__Activity__. Let the output be exactly the lines from the one containing "Given: Click the" through the end of the records below, both included.

__Dataset entries__.

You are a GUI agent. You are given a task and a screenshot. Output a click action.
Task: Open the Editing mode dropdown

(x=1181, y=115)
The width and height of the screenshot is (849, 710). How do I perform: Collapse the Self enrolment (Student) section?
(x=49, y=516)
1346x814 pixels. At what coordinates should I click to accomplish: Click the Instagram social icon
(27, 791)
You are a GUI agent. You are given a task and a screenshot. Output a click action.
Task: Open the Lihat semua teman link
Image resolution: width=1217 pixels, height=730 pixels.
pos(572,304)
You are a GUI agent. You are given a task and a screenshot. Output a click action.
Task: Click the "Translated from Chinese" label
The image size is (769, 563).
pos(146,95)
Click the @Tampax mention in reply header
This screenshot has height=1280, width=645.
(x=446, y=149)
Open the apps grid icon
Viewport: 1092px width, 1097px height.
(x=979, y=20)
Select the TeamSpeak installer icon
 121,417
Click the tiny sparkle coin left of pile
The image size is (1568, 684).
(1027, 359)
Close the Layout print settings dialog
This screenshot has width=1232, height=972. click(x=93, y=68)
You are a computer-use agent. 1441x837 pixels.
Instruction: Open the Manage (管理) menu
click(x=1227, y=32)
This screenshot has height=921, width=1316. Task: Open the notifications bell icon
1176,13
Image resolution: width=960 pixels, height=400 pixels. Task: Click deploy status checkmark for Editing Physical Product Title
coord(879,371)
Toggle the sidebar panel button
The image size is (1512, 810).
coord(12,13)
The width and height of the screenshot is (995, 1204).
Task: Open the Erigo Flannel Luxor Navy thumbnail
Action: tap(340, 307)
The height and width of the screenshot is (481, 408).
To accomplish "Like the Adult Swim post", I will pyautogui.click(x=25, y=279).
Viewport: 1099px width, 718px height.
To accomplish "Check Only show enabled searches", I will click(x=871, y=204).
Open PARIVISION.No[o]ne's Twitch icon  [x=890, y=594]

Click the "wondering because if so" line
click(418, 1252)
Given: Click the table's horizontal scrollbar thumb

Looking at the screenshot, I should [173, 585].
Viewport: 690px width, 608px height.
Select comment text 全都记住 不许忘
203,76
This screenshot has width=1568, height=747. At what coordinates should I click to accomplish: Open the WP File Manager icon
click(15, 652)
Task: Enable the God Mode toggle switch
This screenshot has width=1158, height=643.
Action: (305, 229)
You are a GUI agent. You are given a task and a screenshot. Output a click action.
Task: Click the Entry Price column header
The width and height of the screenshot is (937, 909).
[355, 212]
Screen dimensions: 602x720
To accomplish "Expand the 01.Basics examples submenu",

__Task output__.
Given: Click the table's horizontal scrollbar thumb

Looking at the screenshot, I should [173, 585].
Viewport: 690px width, 608px height.
Select comment text 全都记住 不许忘
203,76
This screenshot has width=1568, height=747. At what coordinates should I click to accomplish: Open the WP File Manager icon
click(15, 652)
Task: Enable the God Mode toggle switch
This screenshot has width=1158, height=643.
Action: (305, 229)
You are a GUI agent. You are given a task and a screenshot. Output a click action.
Task: Click the Entry Price column header
The width and height of the screenshot is (937, 909).
[355, 212]
Screen dimensions: 602x720
To accomplish "Expand the 01.Basics examples submenu",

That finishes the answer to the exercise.